The Doctrine of Pre-emptive Excuses

I'm watching Wolf Blitzer on CNN today and Ken Mehlman is on talking about how unreliable exit polling is, how it all has an inherent bias. He had the nerve to cite the 2000, 2002 and 2004 elections as proof that exit polling is problematic. This is a man who speaks for a government that promotes the use of exit polling themselves to as a means of safeguarding elections in several nations:

The reliability of exit polls is so generally accepted that the Bush administration helped pay for them during recent elections in Georgia, Belarus and Ukraine. Testifying before the House Committee on International Relations Dec. 7, John Tefft, deputy assistant secretary of state for European and Eurasian affairs, explained that the Bush administration funded exit polls because they were one of the "ways that would help to expose large-scale fraud." Tefft pointed to the discrepancy between exit polls and the official vote count to argue that the Nov. 22 Ukraine election was stolen.

The hypocrisy is jaw-dropping.

Mehlman also said that they are already getting data back from the early voting period that show that the Republican exceeded expectation by double digit in every single jurisdiction where early voting was held. That would be truly amazing, would it not?

This guy sounds like he's faithfully setting up their pre-emptive excuses for what, if it transpires, would be the most blatant electoral theft yet.

Just imagine: "Supermajority for the GOP! Who saw that coming? It just showz-ta-go-ya, you can't trust polling at all.

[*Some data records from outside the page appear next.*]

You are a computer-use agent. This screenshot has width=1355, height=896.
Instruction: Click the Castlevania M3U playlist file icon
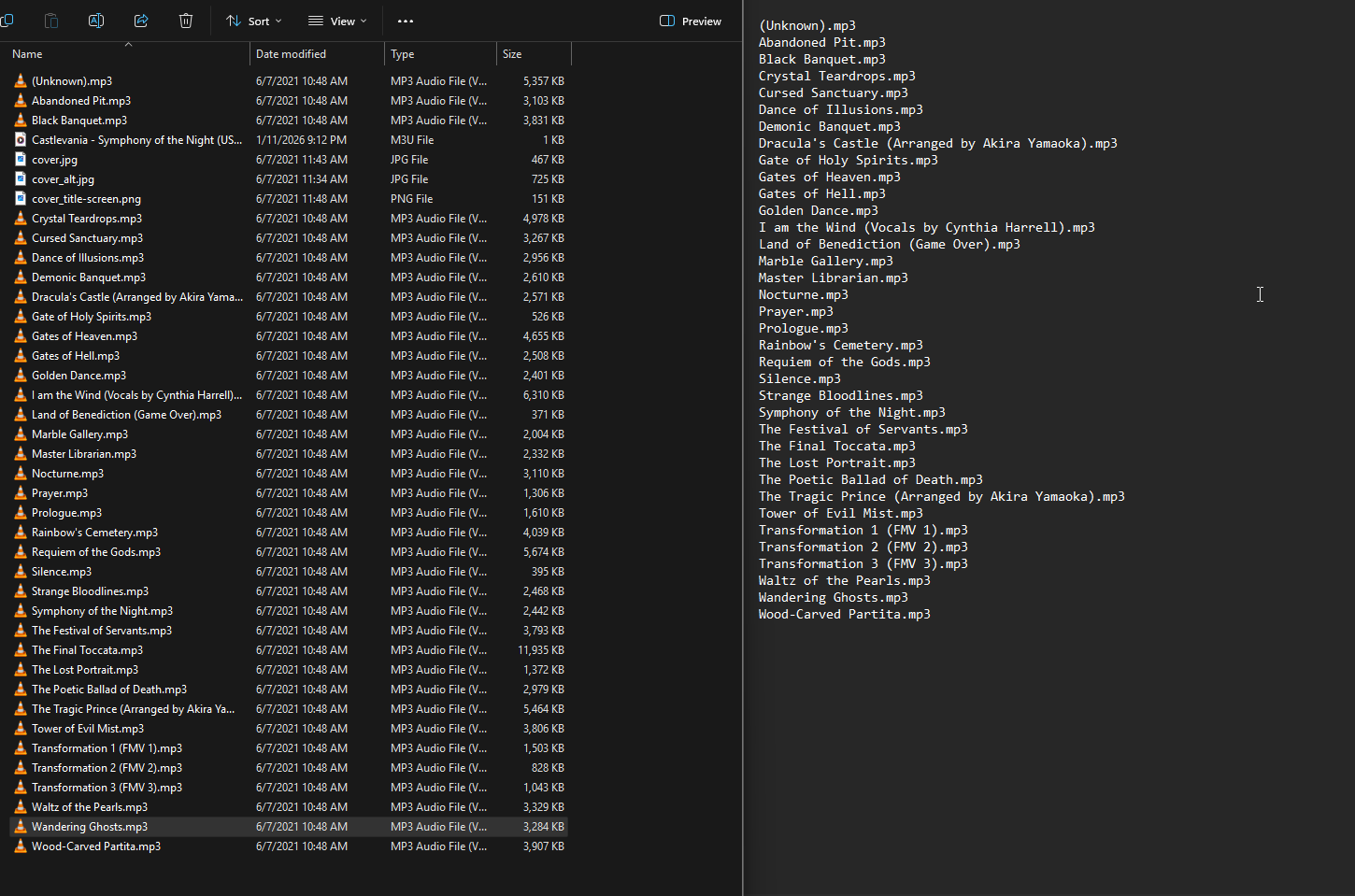21,140
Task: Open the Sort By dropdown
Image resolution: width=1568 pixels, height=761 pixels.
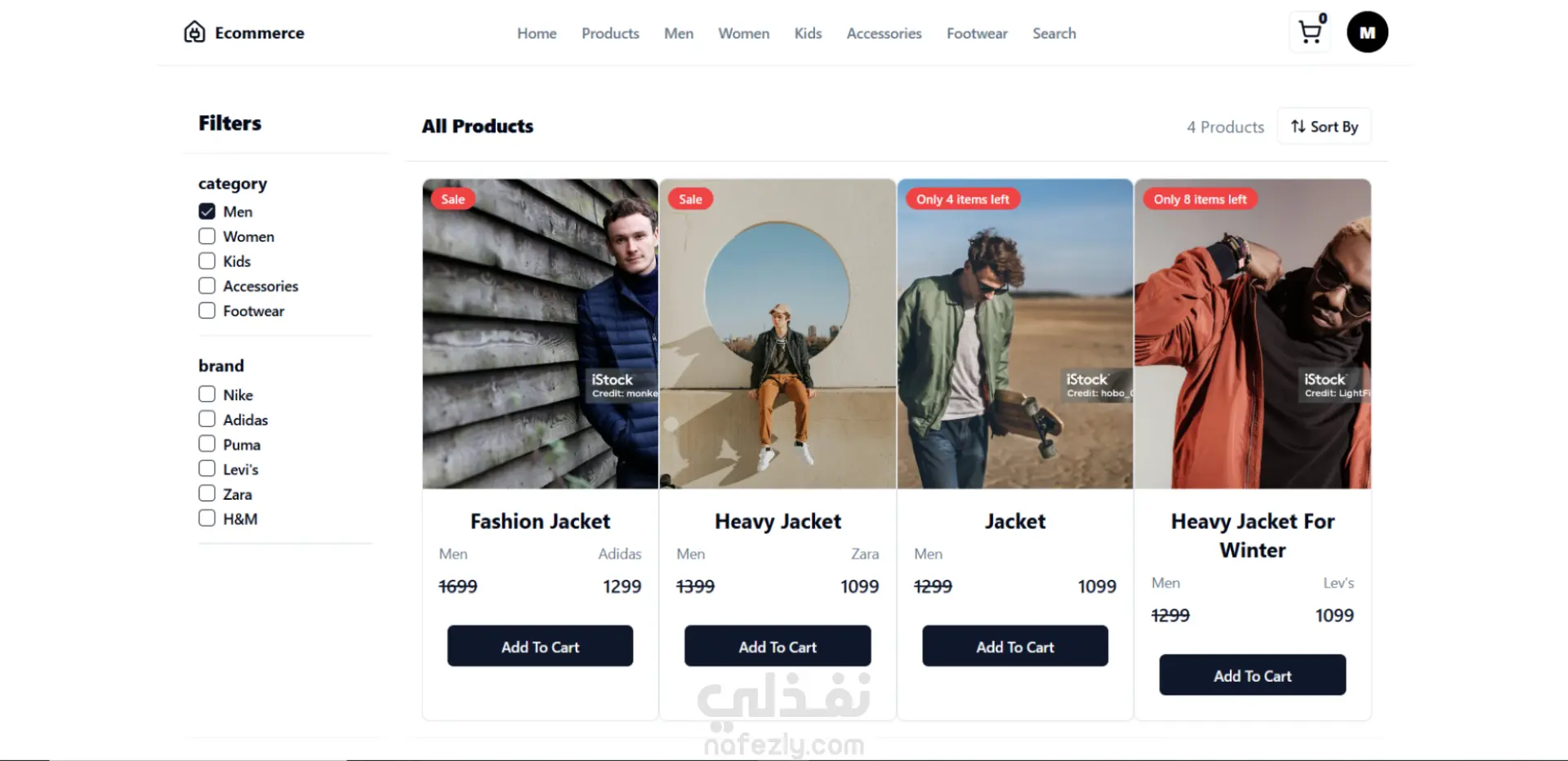Action: click(1324, 127)
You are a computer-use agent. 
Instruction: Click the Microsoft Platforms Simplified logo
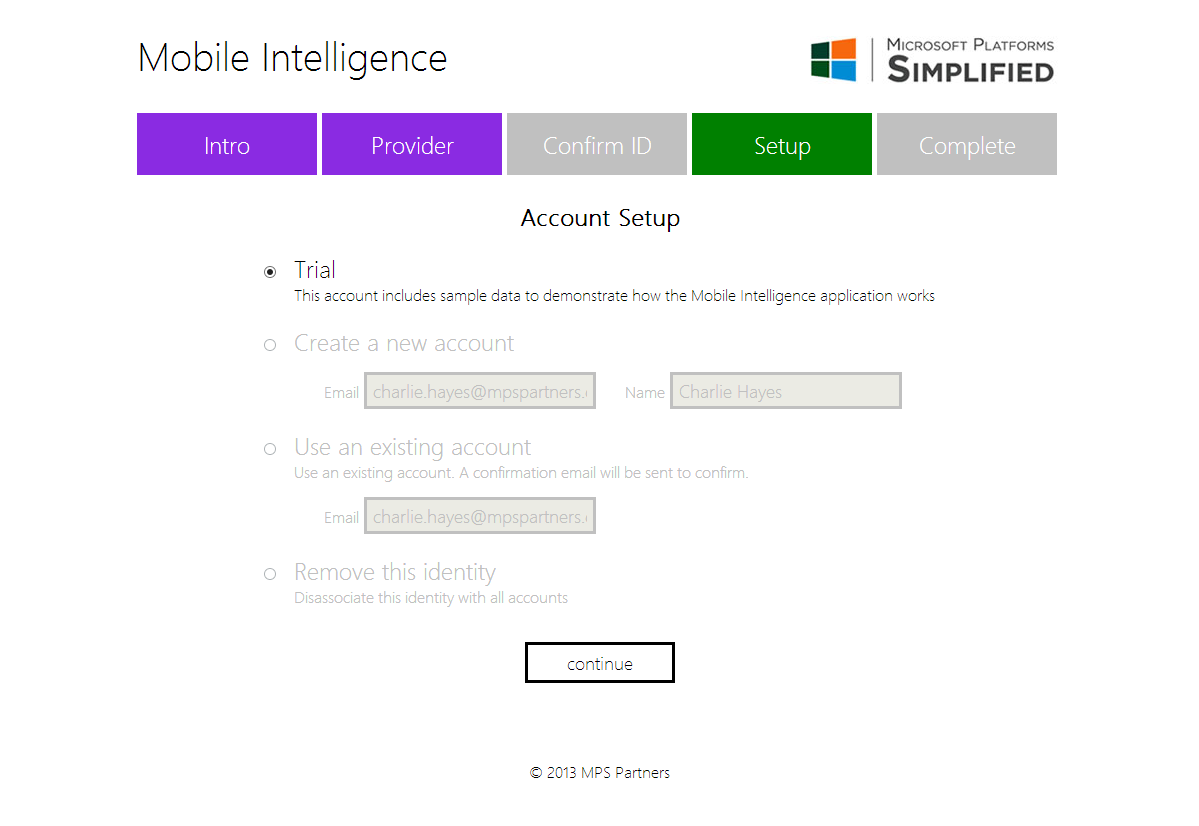932,60
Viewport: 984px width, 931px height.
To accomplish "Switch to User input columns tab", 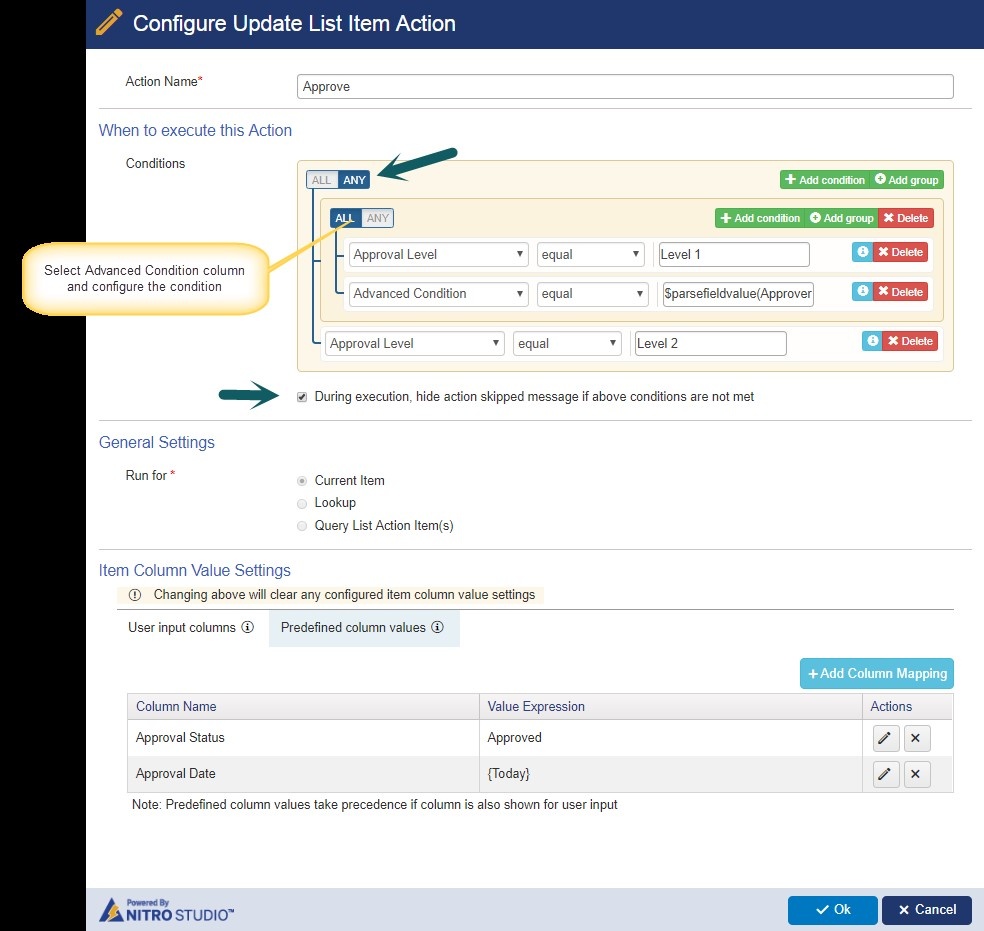I will (182, 628).
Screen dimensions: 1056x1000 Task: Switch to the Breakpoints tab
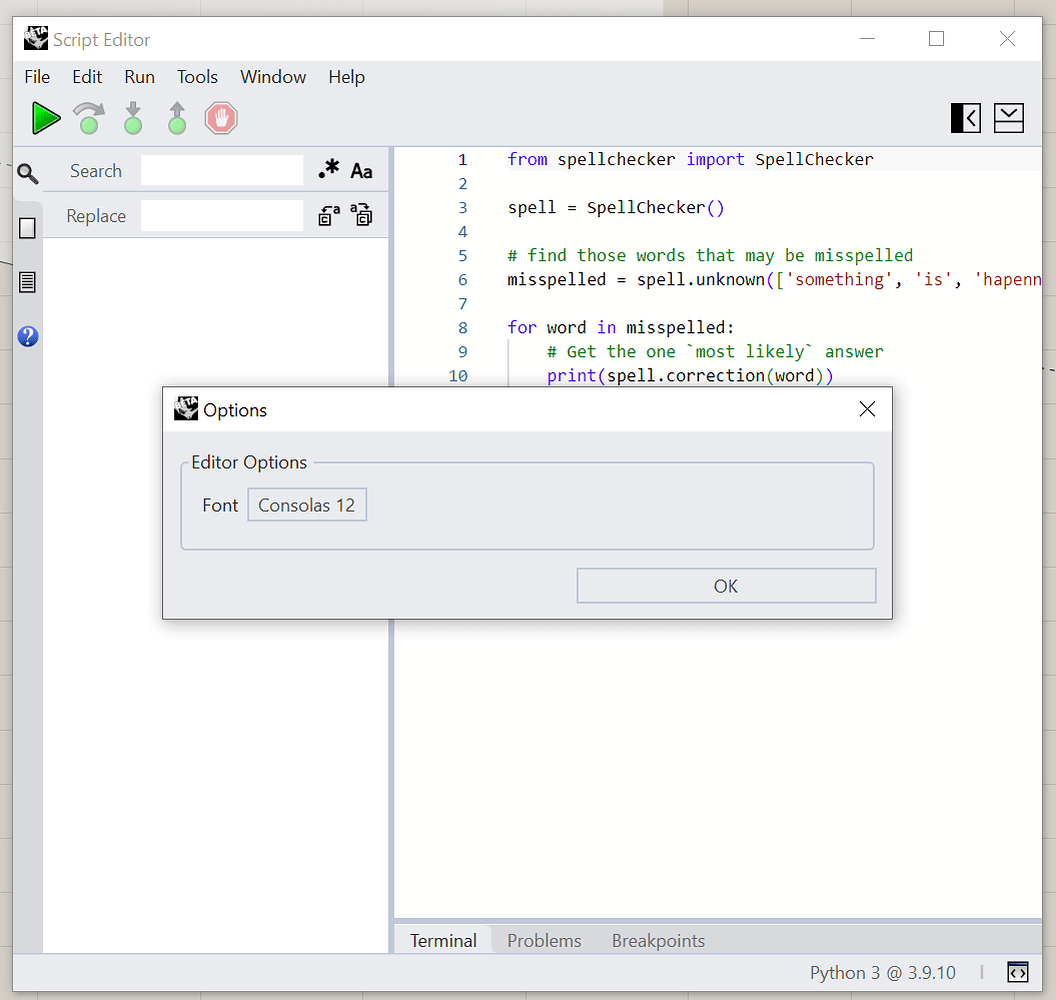point(658,940)
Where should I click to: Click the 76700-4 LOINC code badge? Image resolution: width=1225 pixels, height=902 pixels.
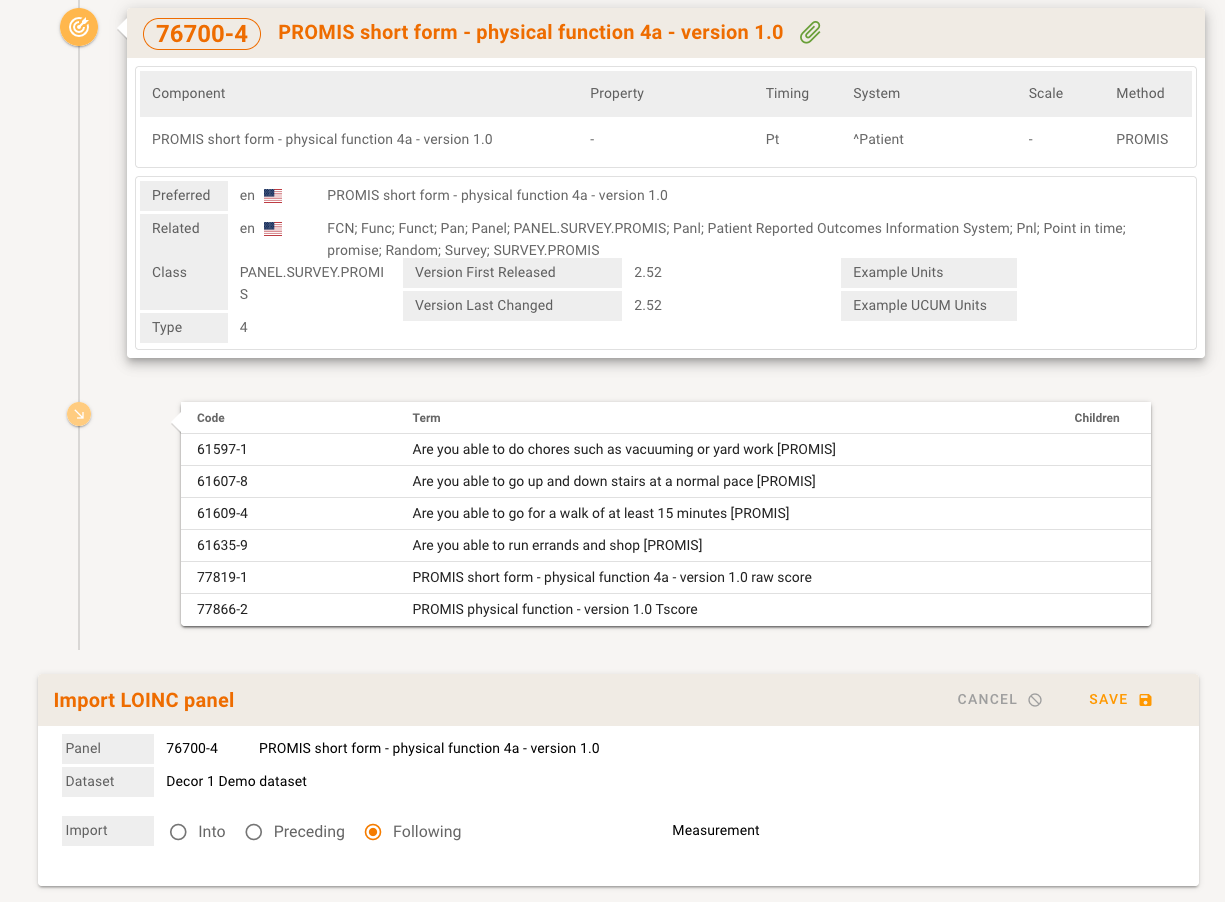(202, 33)
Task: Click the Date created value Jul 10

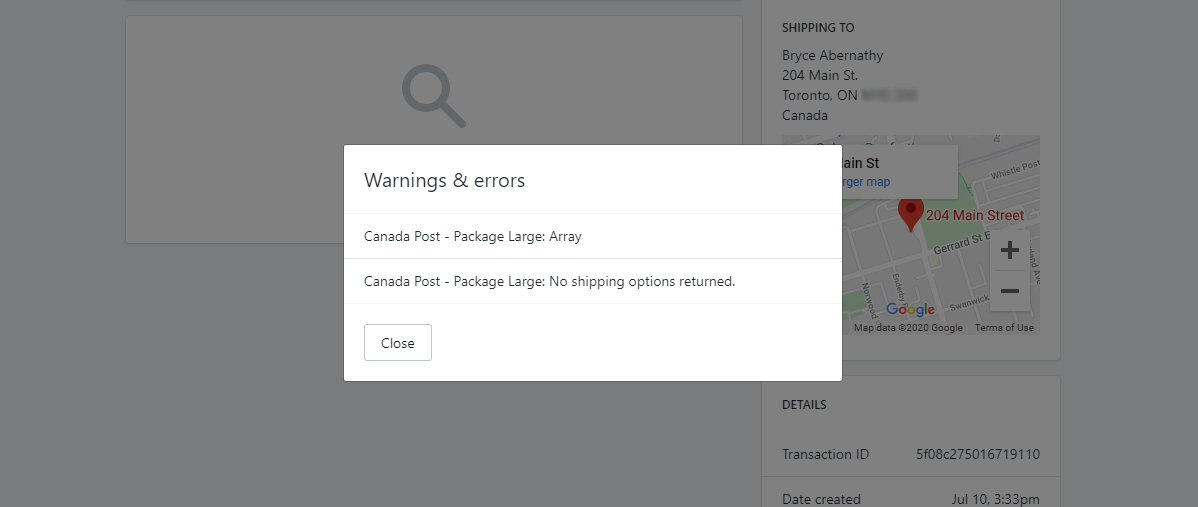Action: [996, 499]
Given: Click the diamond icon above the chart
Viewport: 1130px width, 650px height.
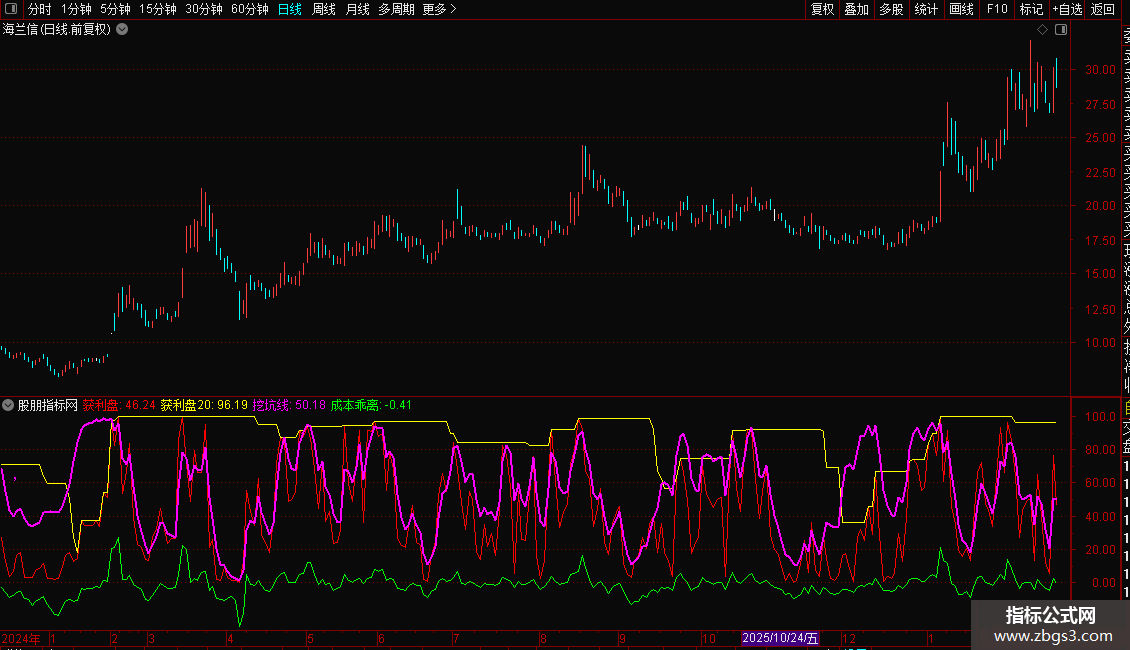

Listen to Ken Mehlman instead."

I'll post the video if it becomes available.

UPDATE: Wolf is now talking to CNN's impartial and objective political analyst from the American Enterprise Institute (though Wolf somehow, for the 1-millionth time, forgot to tell us that), Bill Schnieder who studiously informed us that this election is not just about Iraq and that voters think things like terrorism and the economy are more important. "The most trust name in news", ladies and gentlemen.